Scallops with Pea Puree, Olive Oil-Poached Tomatoes and Saba

Scallops with Pea Puree, Olive Oil-Poached Tomatoes and Saba

Serves 4 to 6 

Ingredients

12 large sea scallops

12 olive-oil poached tomatoes, you can substitute oven-roasted tomatoes, recipes below

10 oz package of frozen peas, thawed

1 cup chicken or vegetable stock

Sea salt and freshly ground black pepper

Saba, you can substitute balsamic vinegar or a purchased balsamic vinegar reduction or glaze. 

Method

The olive-oil poached tomatoes can be prepared up to 5 days in advance and refrigerated. Bring to room temperature before serving.

To prepare the pea puree combine the peas and chicken stock in a blender and puree until smooth. Season with sea salt and freshly ground pepper, to taste. Set aside.  

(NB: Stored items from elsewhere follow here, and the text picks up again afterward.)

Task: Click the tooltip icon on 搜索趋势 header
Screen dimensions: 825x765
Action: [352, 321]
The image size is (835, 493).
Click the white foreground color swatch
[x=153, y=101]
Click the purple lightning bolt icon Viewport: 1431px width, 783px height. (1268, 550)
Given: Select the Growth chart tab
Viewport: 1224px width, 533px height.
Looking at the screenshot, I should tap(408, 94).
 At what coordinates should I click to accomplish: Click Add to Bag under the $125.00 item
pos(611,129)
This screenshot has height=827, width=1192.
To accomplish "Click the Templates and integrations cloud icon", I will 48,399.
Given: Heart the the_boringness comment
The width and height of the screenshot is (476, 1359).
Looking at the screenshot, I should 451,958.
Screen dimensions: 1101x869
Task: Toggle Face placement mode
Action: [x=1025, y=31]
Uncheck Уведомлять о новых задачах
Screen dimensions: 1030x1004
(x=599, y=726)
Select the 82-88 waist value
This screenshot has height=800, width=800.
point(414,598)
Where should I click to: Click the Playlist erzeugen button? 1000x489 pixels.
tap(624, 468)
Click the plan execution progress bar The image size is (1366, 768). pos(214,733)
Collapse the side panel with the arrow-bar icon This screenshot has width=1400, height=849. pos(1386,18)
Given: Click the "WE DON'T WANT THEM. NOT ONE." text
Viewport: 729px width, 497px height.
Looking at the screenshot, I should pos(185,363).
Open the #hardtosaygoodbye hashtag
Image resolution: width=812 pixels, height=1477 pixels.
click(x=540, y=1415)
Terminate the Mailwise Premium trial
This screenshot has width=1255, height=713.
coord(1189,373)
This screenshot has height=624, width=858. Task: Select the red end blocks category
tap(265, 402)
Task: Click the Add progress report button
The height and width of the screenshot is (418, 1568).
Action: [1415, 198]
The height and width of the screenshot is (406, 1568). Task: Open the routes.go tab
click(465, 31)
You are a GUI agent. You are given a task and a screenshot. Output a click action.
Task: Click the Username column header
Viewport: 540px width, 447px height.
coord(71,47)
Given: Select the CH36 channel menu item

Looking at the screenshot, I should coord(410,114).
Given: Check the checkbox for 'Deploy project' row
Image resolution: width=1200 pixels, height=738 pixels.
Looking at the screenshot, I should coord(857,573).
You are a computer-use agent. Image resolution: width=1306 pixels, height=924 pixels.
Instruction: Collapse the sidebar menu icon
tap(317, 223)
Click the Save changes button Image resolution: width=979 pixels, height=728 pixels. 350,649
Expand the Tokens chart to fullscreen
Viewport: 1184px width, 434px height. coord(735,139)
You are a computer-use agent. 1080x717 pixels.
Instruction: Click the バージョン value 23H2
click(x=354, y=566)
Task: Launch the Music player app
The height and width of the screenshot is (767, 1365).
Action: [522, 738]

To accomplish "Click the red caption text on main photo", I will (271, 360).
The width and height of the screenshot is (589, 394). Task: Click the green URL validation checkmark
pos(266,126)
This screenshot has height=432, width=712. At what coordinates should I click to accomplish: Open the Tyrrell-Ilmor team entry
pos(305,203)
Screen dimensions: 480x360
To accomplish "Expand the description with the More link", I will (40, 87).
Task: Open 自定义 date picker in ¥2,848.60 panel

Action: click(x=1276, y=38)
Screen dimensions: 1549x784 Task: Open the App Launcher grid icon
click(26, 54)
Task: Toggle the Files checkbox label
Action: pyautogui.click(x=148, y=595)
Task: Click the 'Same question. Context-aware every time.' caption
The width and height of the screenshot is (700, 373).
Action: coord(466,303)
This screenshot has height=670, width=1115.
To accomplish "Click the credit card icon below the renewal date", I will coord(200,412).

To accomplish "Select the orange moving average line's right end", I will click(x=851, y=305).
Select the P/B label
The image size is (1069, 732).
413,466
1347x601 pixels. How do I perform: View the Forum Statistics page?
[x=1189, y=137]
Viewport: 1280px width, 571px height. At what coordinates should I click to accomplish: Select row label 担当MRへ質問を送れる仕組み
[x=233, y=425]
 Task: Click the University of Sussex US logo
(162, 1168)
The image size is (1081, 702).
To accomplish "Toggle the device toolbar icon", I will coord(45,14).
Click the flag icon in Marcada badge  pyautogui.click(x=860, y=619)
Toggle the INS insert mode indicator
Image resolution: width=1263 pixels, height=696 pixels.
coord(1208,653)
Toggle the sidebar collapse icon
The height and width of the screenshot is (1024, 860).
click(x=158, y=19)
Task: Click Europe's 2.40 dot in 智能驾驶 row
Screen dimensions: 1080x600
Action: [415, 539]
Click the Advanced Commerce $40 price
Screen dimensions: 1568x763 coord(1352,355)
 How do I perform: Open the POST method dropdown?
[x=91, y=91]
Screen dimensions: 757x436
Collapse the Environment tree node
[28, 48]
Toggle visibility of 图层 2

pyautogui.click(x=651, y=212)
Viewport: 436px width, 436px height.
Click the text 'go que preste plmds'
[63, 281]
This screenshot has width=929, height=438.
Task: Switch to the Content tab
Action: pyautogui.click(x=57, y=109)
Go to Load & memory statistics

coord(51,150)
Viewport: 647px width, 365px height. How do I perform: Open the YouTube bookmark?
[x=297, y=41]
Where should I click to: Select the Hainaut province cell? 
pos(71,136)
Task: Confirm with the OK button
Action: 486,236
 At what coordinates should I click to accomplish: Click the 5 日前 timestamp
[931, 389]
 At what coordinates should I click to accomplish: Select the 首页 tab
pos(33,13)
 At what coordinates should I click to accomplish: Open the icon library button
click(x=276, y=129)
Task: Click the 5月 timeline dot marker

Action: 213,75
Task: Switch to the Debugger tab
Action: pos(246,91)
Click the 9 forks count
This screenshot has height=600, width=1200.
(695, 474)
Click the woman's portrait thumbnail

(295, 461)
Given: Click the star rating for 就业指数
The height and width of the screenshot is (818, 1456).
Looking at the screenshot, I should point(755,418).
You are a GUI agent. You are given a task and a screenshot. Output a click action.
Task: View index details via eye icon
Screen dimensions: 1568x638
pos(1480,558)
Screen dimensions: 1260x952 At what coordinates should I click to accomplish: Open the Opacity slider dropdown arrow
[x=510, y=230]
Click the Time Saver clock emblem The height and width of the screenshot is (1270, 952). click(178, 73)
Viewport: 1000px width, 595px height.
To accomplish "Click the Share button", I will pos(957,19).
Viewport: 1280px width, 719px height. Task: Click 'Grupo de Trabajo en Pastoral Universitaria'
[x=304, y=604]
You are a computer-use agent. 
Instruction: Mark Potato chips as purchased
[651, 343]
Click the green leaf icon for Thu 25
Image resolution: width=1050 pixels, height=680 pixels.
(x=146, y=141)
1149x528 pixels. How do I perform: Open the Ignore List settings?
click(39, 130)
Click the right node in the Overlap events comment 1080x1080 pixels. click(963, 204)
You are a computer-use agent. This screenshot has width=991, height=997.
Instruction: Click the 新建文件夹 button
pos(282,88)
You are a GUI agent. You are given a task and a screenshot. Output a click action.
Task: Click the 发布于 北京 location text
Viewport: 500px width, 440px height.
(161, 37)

Prepare the scallops according to the master recipe for pan-seared scallops

To serve, place the scallop on top of the olive-oil poached tomato, with some pea puree and a drizzle of Saba.

 

Oven-Roasted Tomatoes

Ingredients

12 plum or similar tomatoes, halved  lengthwise, cored and seeds removed

2 tablespoons balsamic vinegar

4 garlic cloves, minced

Extra-virgin olive oil

Sea salt and freshly ground black pepper

 

Method

Preheat your oven to 450ºF.

Arrange the tomatoes in a single layer on a sheet pan, cut side up.  Drizzle the tomatoes with some olive oil, about 4 tablespoons and the balsamic vinegar.  Add a pinch of salt and pepper, to taste.  Roast the tomatoes until they are concentrated, but still retain their shape, and are starting to caramelize.  This should take about 25 to 30 minutes, but start checking around 15 minutes.  The tomatoes can be served warm or at room temperature.